REQUIRED ACTIONS:
a) List every word or phrase that the piece on Albany's architecture places in quotation marks.
b) Continue the piece on Albany's architecture, picking up directly after its final sentence.

PASSAGE FOR REVIEW:
----------
Albany New York
I'll try avoid making the joke that it's a "capitol" idea! (But then I just did, didn't I?!) But Albany had more to offer than I was expecting! Albany is the capitol of New York, but of course New York City is the largest city by a huge margin. Albany, with it's population of less than 100,000 people (according to the 2013 census) is really a small town with big architecture. In the 19th century and the turn of the 20th century, when it was popular for capitol cities to show off with architecture and hold expos, some of the country's best architects came to Albany flex their muscles. With the city was growing, banks and other industry booming, beautiful buildings went up trying to mimic iconic avenues of NYC. Of course the city suffered in the middle and end of the 20th century, and buildings sat empty. The advantage of this stall in Albany's fortunes was that the old wasn't cleared away for the new and now that things are on an upswing again, the gorgeous architecture remains, waiting for a responsible hand to return them to their former glory.
Although more than a few gorgeous buildings sport "available" signs, many developers have renovated buildings with respect for the original architecture. These renovations have married some modern "cool" (in particular with lighting and interiors; there seems to be a lot of neon lighting accents) with the traditional. The over all effect is that State Street is a delightful place to see some incredible architecture, in just over an hour, we did a short photo walk up and down State Street and the area. It would also be a good place to spend a relatively inexpensive weekend. (To see our Trip Report for Albany click here)
----------
INFORMATION PROVIDED:
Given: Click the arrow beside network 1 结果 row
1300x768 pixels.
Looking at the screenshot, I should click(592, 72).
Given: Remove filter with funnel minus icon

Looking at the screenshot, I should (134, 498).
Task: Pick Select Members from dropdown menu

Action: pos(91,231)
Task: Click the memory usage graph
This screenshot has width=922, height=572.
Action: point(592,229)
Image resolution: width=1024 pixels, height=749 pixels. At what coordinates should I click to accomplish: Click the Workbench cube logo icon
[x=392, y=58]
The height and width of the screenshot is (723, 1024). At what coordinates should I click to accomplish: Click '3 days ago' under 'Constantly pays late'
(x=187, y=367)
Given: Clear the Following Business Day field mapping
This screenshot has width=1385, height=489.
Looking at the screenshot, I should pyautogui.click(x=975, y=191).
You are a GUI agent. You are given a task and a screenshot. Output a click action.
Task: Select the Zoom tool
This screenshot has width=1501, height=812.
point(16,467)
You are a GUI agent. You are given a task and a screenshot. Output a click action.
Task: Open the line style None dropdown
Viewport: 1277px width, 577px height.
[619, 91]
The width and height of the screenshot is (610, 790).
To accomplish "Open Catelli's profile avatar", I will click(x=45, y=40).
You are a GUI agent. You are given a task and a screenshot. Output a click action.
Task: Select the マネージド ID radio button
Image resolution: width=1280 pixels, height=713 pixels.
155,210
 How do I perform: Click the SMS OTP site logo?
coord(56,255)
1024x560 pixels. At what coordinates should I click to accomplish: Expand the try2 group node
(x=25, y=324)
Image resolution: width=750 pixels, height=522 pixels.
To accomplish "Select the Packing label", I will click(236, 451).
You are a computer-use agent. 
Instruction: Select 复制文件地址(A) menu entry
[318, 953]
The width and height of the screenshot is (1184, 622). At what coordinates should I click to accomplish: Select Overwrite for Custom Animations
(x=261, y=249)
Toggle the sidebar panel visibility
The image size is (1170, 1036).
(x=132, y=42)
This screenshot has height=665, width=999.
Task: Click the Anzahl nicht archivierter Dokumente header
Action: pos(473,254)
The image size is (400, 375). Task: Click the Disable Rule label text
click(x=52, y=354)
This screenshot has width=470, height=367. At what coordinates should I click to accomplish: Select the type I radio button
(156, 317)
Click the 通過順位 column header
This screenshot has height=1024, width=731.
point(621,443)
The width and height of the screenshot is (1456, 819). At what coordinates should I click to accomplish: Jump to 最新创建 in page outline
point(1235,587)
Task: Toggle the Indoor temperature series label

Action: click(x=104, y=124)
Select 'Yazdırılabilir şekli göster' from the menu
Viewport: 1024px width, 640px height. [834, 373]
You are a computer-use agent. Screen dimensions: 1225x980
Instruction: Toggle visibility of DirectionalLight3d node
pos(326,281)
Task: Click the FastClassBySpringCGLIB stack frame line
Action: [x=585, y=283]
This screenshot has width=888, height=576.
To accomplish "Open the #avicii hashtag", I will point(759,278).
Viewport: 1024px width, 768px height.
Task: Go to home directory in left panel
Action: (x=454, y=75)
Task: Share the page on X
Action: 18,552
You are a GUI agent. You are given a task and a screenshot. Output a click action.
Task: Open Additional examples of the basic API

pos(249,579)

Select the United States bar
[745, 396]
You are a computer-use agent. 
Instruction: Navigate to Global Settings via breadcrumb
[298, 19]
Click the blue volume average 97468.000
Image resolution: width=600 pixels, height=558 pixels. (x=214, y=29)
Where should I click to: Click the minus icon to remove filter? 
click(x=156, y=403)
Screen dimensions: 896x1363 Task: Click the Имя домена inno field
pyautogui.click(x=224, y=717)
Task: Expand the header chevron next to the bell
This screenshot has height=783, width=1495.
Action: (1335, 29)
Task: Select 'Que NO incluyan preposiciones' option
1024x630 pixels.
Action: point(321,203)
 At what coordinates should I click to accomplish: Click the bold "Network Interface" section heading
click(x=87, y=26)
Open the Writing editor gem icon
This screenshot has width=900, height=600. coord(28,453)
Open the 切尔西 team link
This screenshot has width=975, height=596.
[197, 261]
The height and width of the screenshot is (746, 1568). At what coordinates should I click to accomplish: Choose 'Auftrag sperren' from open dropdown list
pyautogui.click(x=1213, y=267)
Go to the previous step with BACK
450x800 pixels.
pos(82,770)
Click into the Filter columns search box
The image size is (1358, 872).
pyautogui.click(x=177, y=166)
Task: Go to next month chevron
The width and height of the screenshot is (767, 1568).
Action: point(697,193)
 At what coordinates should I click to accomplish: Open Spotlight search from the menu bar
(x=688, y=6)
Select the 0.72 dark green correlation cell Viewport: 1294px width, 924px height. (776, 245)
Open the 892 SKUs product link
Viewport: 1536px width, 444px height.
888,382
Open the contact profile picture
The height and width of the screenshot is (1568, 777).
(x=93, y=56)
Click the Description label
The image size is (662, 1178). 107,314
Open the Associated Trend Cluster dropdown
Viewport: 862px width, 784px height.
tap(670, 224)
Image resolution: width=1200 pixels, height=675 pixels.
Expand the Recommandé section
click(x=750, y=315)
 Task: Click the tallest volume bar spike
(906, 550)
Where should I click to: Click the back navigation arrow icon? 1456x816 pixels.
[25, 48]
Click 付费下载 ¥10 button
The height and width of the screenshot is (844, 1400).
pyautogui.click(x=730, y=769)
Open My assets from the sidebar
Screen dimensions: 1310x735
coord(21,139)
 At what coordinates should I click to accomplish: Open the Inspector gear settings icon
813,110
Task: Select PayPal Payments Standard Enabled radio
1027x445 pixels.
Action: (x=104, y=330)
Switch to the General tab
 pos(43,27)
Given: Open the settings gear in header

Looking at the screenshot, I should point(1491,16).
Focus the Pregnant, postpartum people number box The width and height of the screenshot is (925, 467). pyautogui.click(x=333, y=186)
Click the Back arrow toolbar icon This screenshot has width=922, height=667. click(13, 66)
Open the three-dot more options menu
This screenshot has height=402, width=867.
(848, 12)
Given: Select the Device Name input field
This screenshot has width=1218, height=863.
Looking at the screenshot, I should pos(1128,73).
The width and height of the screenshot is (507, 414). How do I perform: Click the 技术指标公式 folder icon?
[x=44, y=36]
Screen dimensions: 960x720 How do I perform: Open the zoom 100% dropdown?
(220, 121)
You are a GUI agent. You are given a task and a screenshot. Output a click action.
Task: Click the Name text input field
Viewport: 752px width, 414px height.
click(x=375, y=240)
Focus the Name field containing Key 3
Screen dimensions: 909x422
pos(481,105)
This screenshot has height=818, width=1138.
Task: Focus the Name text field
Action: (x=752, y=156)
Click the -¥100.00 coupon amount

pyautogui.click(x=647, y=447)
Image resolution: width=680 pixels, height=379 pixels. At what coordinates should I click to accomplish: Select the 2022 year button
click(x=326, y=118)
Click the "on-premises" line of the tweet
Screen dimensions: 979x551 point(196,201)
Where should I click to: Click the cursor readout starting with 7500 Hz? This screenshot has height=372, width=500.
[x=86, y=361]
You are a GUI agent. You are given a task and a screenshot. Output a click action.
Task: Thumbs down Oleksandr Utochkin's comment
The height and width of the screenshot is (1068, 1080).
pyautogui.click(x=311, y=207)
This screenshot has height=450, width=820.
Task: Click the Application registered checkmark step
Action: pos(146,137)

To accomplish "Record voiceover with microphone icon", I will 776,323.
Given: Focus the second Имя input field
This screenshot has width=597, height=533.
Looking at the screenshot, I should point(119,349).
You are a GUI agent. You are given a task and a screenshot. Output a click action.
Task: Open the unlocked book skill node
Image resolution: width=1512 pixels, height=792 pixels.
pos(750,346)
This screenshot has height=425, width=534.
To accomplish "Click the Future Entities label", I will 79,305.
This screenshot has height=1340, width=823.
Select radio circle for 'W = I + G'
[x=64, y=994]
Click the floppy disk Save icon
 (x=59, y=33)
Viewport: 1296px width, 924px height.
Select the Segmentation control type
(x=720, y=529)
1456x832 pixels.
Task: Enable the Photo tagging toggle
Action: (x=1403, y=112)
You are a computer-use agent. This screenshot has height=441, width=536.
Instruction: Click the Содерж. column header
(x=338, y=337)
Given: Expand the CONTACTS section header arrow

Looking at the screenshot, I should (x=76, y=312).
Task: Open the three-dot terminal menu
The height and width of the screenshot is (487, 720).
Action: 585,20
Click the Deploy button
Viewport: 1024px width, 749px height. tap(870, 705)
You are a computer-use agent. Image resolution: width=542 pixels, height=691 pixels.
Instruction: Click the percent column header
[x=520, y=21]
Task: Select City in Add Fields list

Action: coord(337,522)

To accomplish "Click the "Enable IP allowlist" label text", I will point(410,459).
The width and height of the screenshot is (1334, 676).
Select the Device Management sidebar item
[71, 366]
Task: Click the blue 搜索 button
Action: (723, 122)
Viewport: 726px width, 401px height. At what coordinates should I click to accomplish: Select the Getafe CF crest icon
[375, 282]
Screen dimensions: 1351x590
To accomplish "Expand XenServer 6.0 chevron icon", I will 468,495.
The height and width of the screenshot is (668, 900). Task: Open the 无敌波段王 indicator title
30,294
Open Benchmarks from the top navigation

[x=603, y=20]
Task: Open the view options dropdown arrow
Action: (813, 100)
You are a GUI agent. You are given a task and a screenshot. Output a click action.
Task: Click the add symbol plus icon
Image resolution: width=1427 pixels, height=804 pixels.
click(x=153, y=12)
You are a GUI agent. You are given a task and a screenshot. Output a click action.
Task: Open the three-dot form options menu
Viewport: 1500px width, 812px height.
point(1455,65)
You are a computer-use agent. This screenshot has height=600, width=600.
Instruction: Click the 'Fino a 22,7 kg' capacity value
----------
RESPONSES TO THE TASKS:
a) "capitol", "available", "cool"

b)
Note: As is often the case, Jeff decided to share architectural photos in black and white to better highlight the architecture
Our experience during our short visit is that Albany is full of architecture that lives larger than the size of the city. As such, it's a fun architectural museum to take a photo walk. Here are some of Jeff's tips for an architectural photo walk.
Some photography tips for shooting buildings:
-Shoot (or process) architecture in black and white to highlight the architectural details. On an overcast day the sky isn't an interesting color in any case.
-Get low, and shoot up; it cleans up the clutter on the street (cars, parking meters) and the sky gives creates a clean background.
-Be patient, wait for cars or pedestrians to walk by- although this is a rule to be broken if you see an interesting pedestrian walking by, it can give the photo a sense of place.
-Take some close ups of interesting details in the architecture.
-Take the "post card" picture first, you can't move the building, but if you move YOU, you might get a better shot! "Work" the building by moving around it for other interesting angles or frames and to remove distracting details like poles and wires.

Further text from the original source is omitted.